Geochemistry and tectonic implications of the Early Carboniferous Keketuobie intrusion in the West Junggar foldbelt, NW China

Abstract

The Keketuobie intrusion is situated in the northern part of the West Junggar foldbelt at the southern margin of the Central Asian Orogeic Belt. The intrusion consists of medium- to coarse-grained gabbro, fine-grained gabbro and diorite. Igneous zircons from the medium- to coarse-grained gabbro yielded a LA-ICP-MS U-Pb age of 320.8±5.7Ma, indicating that the intrusion was emplaced in the Early Carboniferous. The intrusive contact between the medium- to coarse-grained gabbro and the fine-grained gabbro indicates they formed from distinct magma pulses. Magnetite crystals from the fine-grained gabbro have lower V2O3 but higher TiO2 and Al2O3 contents than those of the medium- to coarse-grained gabbro, suggesting that the fine-grained gabbro crystallized in a relatively higher fO2 and temperature magma than the medium- to coarse-grained gabbro.

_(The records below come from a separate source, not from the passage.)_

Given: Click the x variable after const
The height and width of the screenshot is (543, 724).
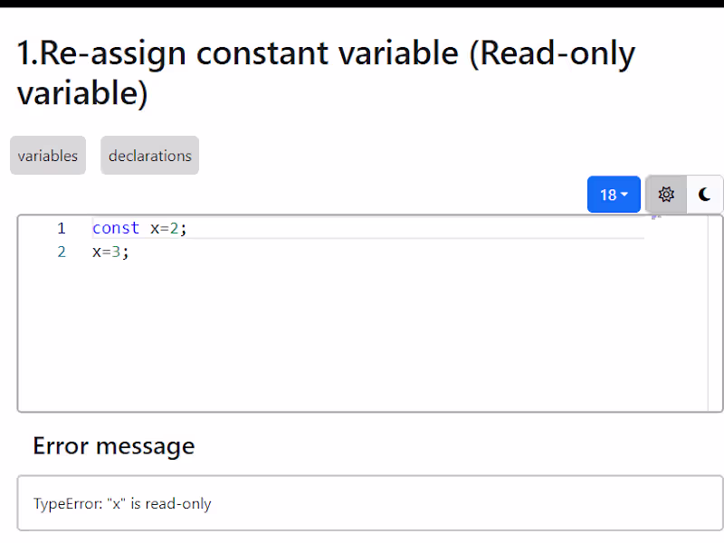Looking at the screenshot, I should click(x=155, y=228).

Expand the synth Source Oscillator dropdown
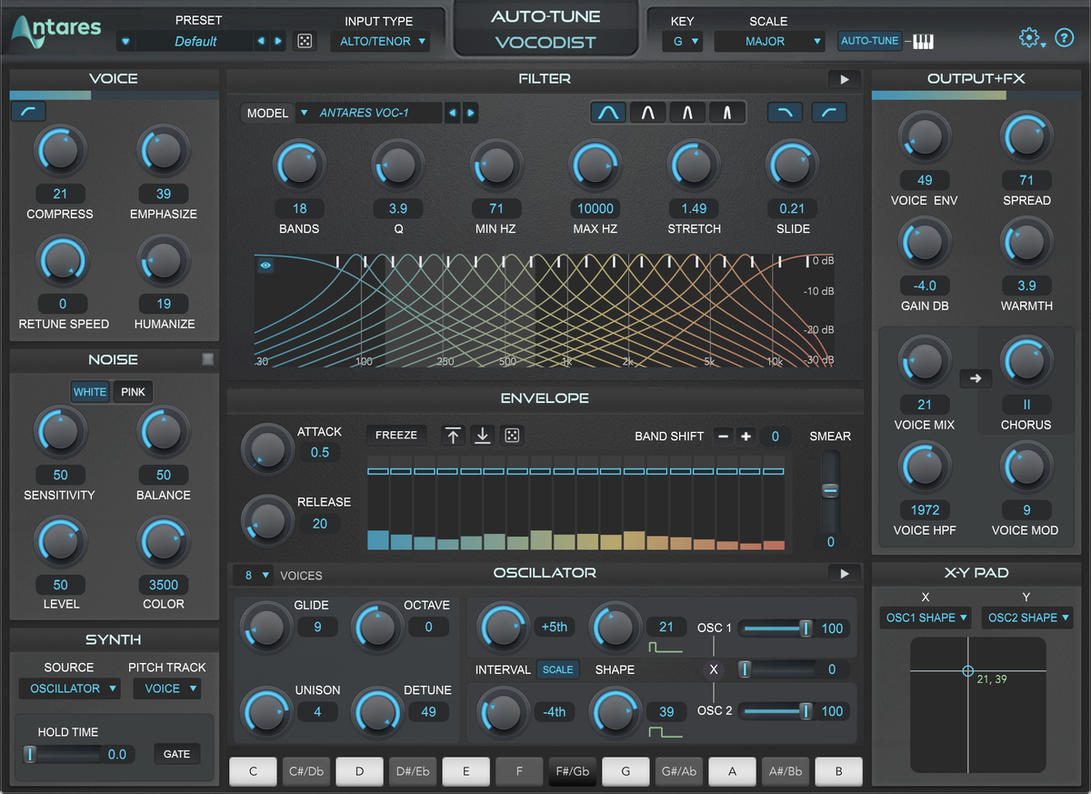[x=69, y=688]
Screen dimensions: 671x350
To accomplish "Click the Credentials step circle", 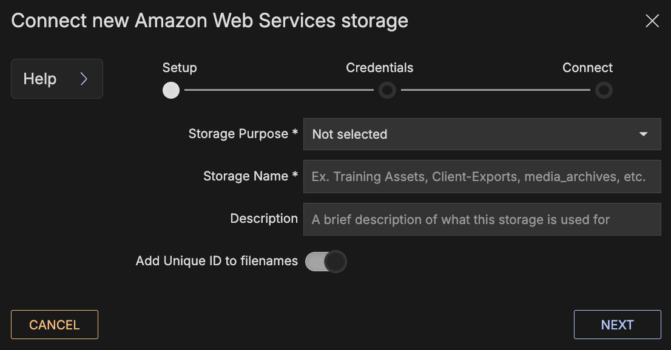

The Keketuobie intrusive rocks are characterized by enriched large ion lithophile elements and depleted high field strength elements relative to N-MORB with restricted (87Sr/86Sr)t ratios (0.70370–0.70400) and εNd(t) values (+5.85 to +6.97). The petrography and geochemistry are comparable to those of subduction-related volcanic rocks. The trace elements and isotopic compositions of the mafic intrusive rocks suggest that the primary magmas were derived from mixing of metasomatized lithospheric mantle and depleted asthenospheric melts, perhaps triggered by slab break-off. The Keketuobie intrusion is younger than adjacent ophiolite sequences, island arc volcanic rocks and porphyry deposits, but predates the post-collisional A-type granites and bimodal volcanic rocks in the district, suggesting that the Keketuobie intrusion likely formed in a syn-collisional setting.